When and why did you start mentoring, and why is that important to you?
I served for 8 years as the program director for the cardiology fellowship, an appointment that ended in September. I continue to mentor cardiology fellows, both clinically and in their research projects. The fellowship program is an investment in our future, and my colleagues and I dedicate significant personal time and effort to building the program and working with trainees one-on-one. It is truly a labor of love.
We do this because we believe that for any health system to prosper, it must invest in its next generation of clinicians. I also believe deeply in the synergy between research, clinical care, education, and innovation. For our health system to function as a true learning health system, it must be supported by both education and research.
What research are you most proud of?
It’s hard to single out one project I am most proud of. In general, the projects that mean the most to me are those that answer a clinical question brought forward by a clinician or a patient. That philosophy guides how I choose my research questions.
For example, one of my patients had been hospitalized with a rare cardiac condition and wanted to know the likelihood of it recurring. Because the condition is uncommon, there was very little published information. The data infrastructure at Kaiser Permanente allowed us to evaluate the recurrence rate and identify associated risk factors. When I called her to share what we had learned, and to tell her that her question had inspired the project, she cried and said she was grateful to have contributed to work that might help other patients like her.

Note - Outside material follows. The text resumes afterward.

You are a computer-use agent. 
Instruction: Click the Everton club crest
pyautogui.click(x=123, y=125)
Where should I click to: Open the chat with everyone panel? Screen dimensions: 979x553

While I have worked on projects evaluating the operational impact of clinical programs that affect far larger populations, in the end, it is always the research that directly answers real patient questions that I find most meaningful and fulfilling.
What research are you working on now and why is it important?

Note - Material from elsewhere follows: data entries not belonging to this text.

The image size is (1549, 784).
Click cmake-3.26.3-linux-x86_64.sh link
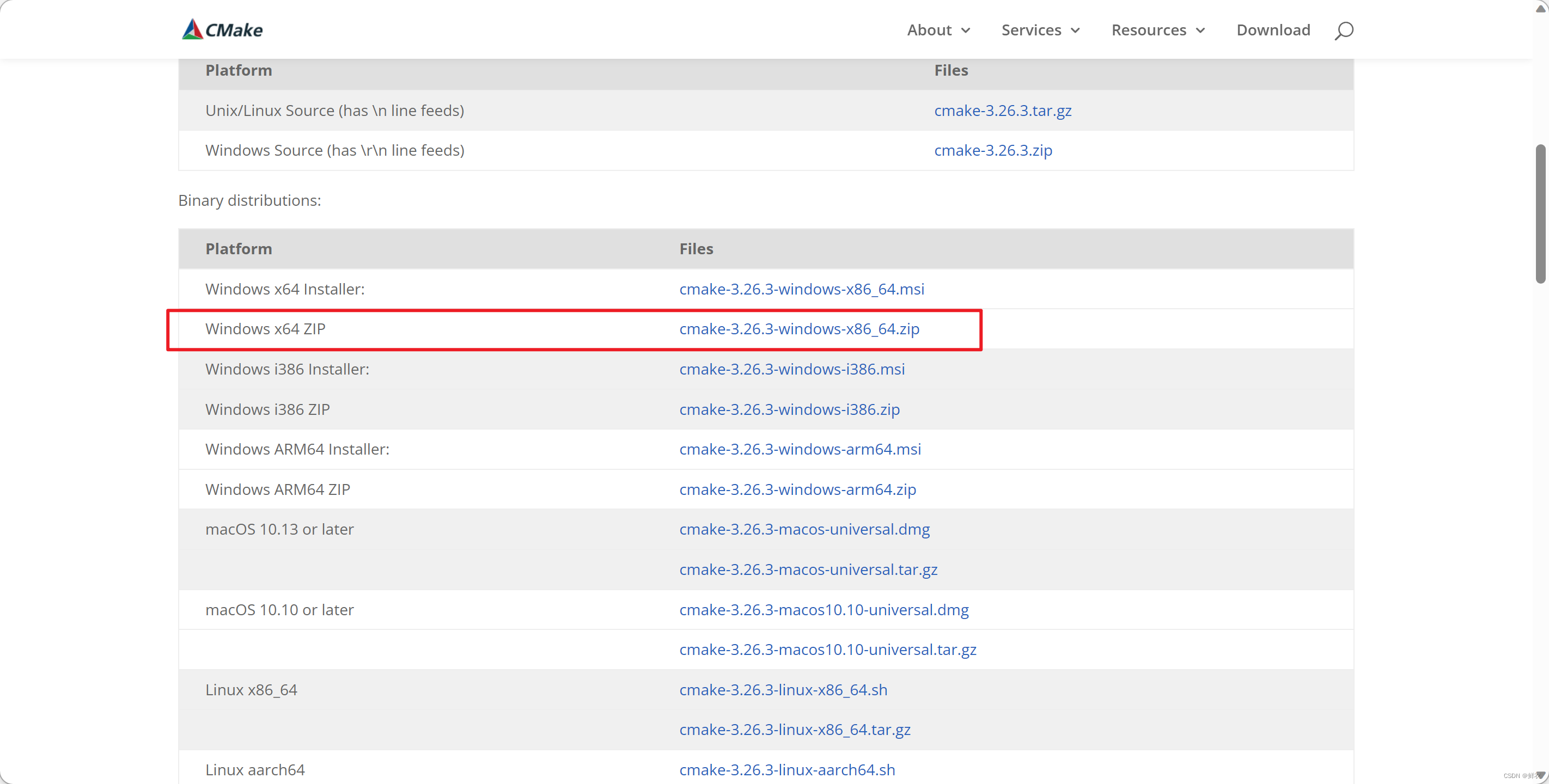pos(784,689)
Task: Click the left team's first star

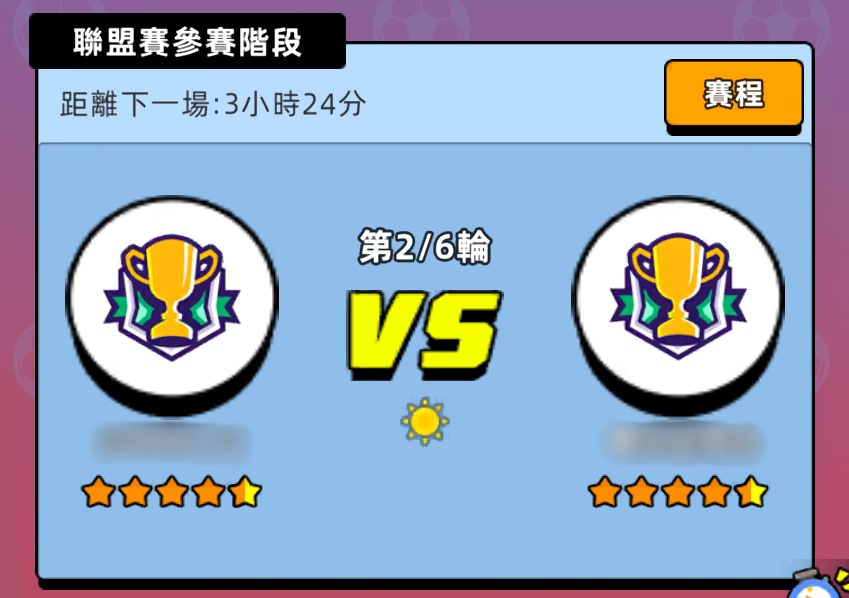Action: 99,492
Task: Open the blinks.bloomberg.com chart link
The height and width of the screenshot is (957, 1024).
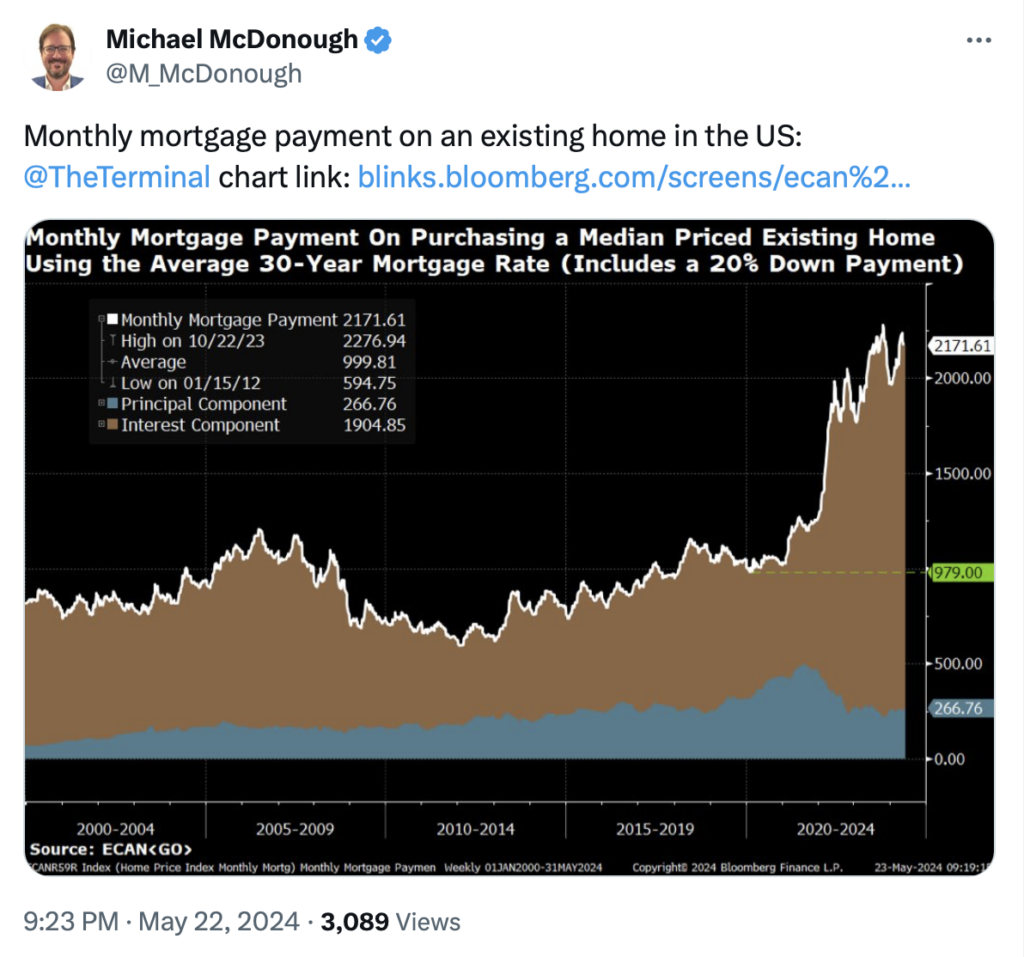Action: pos(633,177)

I am working on several population-based research projects that are now possible because of advances in natural language processing and our ability to extract structured information from unstructured clinical text. I am also working on studies that leverage data from our electronic health records to identify patients at risk for cardiovascular events years before those events occur, enabling earlier intervention.

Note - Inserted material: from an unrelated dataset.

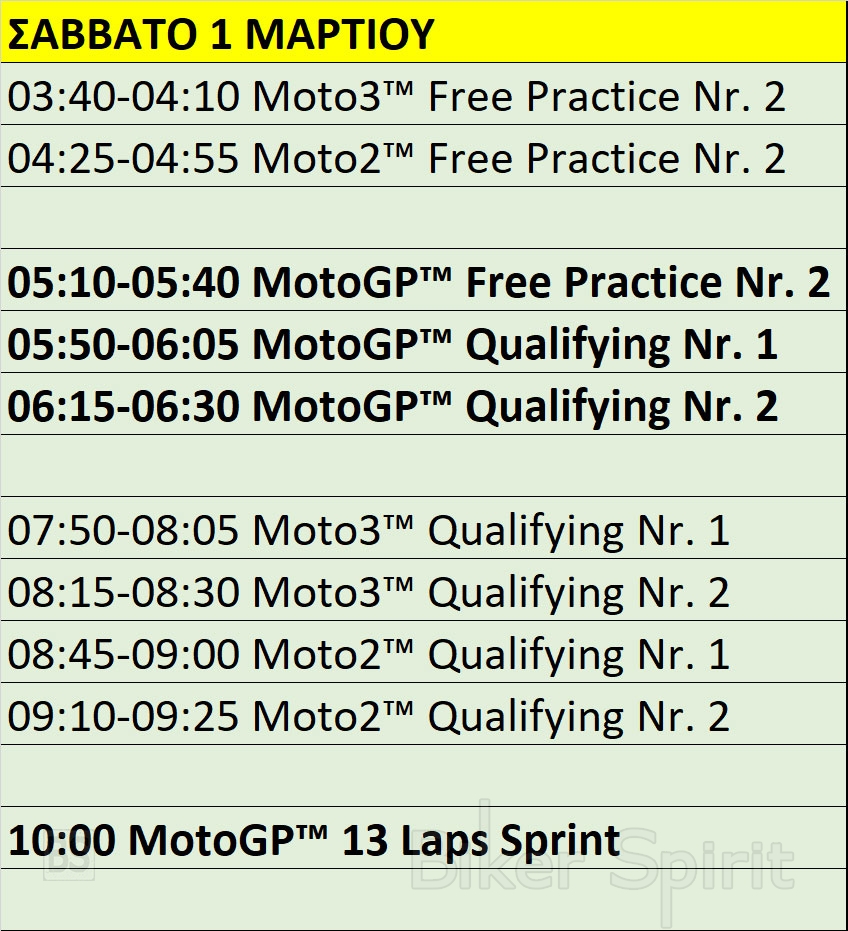This screenshot has height=931, width=848.
Task: Select the blank row above Moto3 Qualifying Nr. 1
Action: [424, 466]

One of our greatest strengths as an integrated health system is the ability to proactively identify patients at risk and implement programs that reduce those risks before disease develops. Our technology infrastructure and electronic health record systems allow us to follow patients proactively and provide an added layer of support. Patients are cared for not only by the physicians they see, but also by a system designed to flag when surveillance testing is due, when risk factors are not optimally controlled, and when timely intervention may prevent deterioration. These initiatives are powerful and enable the system to ensure that patients receive the care they need.
What do you enjoy doing in your spare time?
I enjoy learning and have always loved reading. I still enjoy visiting bookstores, even though there are far fewer of them today. When I travel, I especially enjoy visiting historic libraries, and you’ll often find me wandering through the rare books section in museums.